The proximate trigger was ODOT Director Pamela Boratyn's April 9 announcement that Ohio would deploy $51 million in NEVI Round 3 formula funds, plus $26 million in private match, across 64 fast-charging sites statewide. Developers include BP Products North America, Tesla, Pilot Travel Centers, Sheetz, Aldi, and United Dairy Farmers. The $77 million total represents Ohio's largest single NEVI deployment since the program began and brings the state's cumulative NEVI receipts to $140 million since FY2022.
But the money had been sitting frozen for nearly 11 months. In February 2025, the Trump administration issued an executive order directing agencies to halt IIJA EV-charging disbursements. The freeze held through most of 2025, leaving states with approved plans and no authority to obligate. Ohio had 19 NEVI stations operational and 12 under construction, but Round 3 was locked. The logjam broke on January 23, 2026, when U.S. District Judge Tana Lin ruled in Washington v. U.S. Department of Transportation that the freeze was, as ACT News reported, "arbitrary, capricious, and in excess of statutory authority" under the Administrative Procedure Act, barring USDOT from withholding funds for any reason not authorized by Congress. ODOT's April announcement followed within weeks of that ruling taking full effect.

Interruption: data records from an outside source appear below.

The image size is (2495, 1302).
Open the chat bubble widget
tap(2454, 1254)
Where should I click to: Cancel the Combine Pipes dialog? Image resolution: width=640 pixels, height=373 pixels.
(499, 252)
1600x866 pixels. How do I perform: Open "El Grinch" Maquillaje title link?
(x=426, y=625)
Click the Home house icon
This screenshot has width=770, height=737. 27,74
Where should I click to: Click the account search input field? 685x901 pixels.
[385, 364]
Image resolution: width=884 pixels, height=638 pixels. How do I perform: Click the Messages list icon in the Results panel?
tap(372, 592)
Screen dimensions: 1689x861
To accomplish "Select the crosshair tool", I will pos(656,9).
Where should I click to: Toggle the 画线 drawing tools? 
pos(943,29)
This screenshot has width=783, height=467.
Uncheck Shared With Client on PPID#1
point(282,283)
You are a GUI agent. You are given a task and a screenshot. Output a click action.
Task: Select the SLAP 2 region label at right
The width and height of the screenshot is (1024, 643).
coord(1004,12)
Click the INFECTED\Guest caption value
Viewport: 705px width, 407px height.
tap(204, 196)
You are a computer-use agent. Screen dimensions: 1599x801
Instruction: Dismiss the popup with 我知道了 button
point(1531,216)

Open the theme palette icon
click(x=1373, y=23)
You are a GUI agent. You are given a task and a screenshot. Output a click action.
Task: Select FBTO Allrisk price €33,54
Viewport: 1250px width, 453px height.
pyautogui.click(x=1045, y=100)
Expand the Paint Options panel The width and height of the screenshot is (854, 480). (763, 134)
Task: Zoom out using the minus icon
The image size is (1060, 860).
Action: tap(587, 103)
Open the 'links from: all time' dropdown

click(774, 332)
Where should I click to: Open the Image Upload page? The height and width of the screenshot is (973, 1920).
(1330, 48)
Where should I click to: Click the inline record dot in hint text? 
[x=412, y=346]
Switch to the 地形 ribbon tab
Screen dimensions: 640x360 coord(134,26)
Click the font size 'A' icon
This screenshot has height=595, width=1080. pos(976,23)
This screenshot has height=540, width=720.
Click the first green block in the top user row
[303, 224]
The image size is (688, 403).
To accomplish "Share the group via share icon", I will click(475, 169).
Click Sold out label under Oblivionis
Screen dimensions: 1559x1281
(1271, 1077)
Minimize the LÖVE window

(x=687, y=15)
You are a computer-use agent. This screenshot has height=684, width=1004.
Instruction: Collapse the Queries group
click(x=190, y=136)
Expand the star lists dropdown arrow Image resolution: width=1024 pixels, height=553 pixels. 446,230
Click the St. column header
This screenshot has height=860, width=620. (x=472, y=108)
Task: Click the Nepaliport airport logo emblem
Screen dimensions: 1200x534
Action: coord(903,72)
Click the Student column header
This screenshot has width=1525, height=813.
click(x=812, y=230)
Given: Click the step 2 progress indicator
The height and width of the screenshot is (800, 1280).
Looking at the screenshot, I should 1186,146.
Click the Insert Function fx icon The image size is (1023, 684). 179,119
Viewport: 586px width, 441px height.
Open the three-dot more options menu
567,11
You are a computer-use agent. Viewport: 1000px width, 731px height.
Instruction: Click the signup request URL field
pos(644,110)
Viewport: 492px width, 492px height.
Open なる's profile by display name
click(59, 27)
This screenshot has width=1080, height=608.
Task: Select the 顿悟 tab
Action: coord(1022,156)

Ohio EV charging RFPs spiked after court ruling restored frozen funds
Source: NationGraph
The procurement spike reflects that sequencing precisely. NationGraph RFP data show February 2026 at 9 listings and March at 7, a gradual ramp that began immediately after the January ruling. April hit 16, the highest single month in at least 18 months. The trailing 30-day window captures the sharpest part of that acceleration.
Geographically, the activity is concentrated in Southwest Ohio in ways that go beyond ODOT's own site awards. Cincinnati accounts for roughly 15 of the 26 raw listings, spread across three distinct municipal projects: charging infrastructure at the Mt. Washington parking garage, equipment at 3CDC-managed garages in Over-the-Rhine and the CBD, and installations at city recreation centers. Hamilton and Middletown each have active procurements for DC fast-charge equipment. These are municipal governments, not ODOT, using the Round 3 announcement as a signal to pursue parallel local procurements, likely drawing on a mix of NEVI subawards and city capital budgets.
The off-corridor flexibility is new and matters. FHWA certified Ohio's alternative fuel corridors as "fully built out" in fall 2025, a designation that allows ODOT to place NEVI-funded sites away from designated highway corridors for the first time. That expanded the eligible universe of locations, which helps explain why municipal garages and recreation centers are now in scope for projects that previously would have been limited to highway-adjacent fueling stations.
The urgency behind the sprint is not just about bureaucratic momentum. A pending FY2026 DOT appropriations bill in Congress would transfer $503.8 million in NEVI formula grants and $300 million in NEVI competitive grants to general FHWA highway programs, for a combined $879 million shift. Eno Center for Transportation analysts have flagged the congressional route as a greater long-term threat than the executive freeze, because a statutory transfer would not be reversible by court order. States that have obligated funds before any such bill passes are in a fundamentally different position than states still sitting on unobligated balances. Ohio is not among the 20 states that sued to restore NEVI access, but it has moved more aggressively than any of them in the weeks since the ruling.
For Ohio drivers, the practical effect of this procurement sprint is an accelerated buildout on corridors that already carry some of the highest freight and passenger volumes in the Midwest. I-70, I-71, I-75, I-76, and I-77 all cross the state, making Ohio's charging network a de facto national asset for long-distance EV travel. The state crossed 126,000 registered EVs in 2025, and EVs hit 5 percent of new vehicle registrations in September 2025 for the first time. Demand is building; the question has always been whether federal infrastructure funding would keep pace.
The next signal to watch is whether Congress moves the FY2026 appropriations bill before the summer recess. If it does, states with fully obligated NEVI funds will be protected. States that waited will not. Ohio, for now, is not waiting.